Hong Kong independence debate should focus on the causes of discontent rather than the letter of the law
I am writing in response to the article “Pro-independence banners still up at city universities” (September 28). Ever since lawmakers were disqualified from the Legislative Council for taking their oaths improperly in 2016, the controversy over Hong Kong independence has heightened.
Recently, the government banned the Hong Kong National Party on the grounds of maintaining national security, public safety and order and protecting the rights and freedoms of others. Anyone associated with the party, even through donations, could face imprisonment. This harsh approach highlights that the government is serious about cracking down on any activities that advocate independence.

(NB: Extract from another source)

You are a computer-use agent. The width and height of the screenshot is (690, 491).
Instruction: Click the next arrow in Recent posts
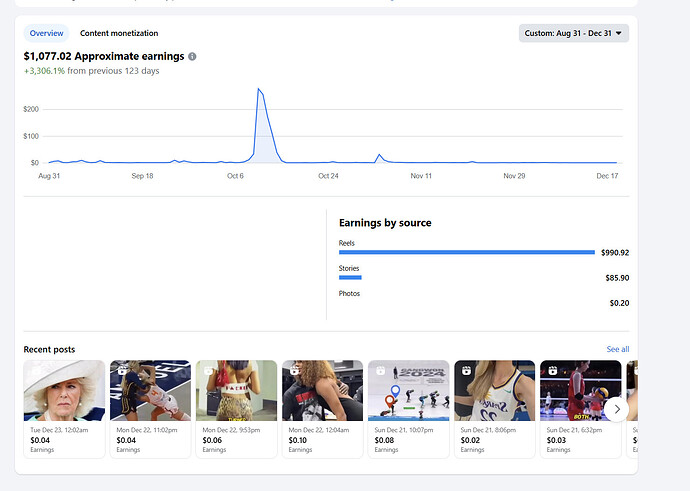(617, 409)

In this case, I support the government because Andy Chan Ho-tin had once claimed that his party would pursue independence at all costs and implied that even violence could be used, although he seemed to backtrack on this during his talk at the Foreign Correspondents’ Club. Chan’s line of thinking is ridiculous and unacceptable and the government is justified in its actions here. I see the banning of the Hong Kong National Party as being less about political bias and more about the nature of the party itself.
Watch: Hong Kong issues unprecedented ban on Andy Chan’s separatist National Party
After this, messages about Hong Kong independence were posted on the democracy wall of the University of Hong Kong and Polytechnic University. This raises questions about whether expressing views on independence offends the Basic Law which defends “one country, two systems” or whether such views are protected by the right to freedom of speech. The answers to these questions are harder to arrive at.
Perhaps, instead, we need to seek deeper insights. We should look for the factors which led to the voice of independence emerging and the reasons these extremists are eager for independence.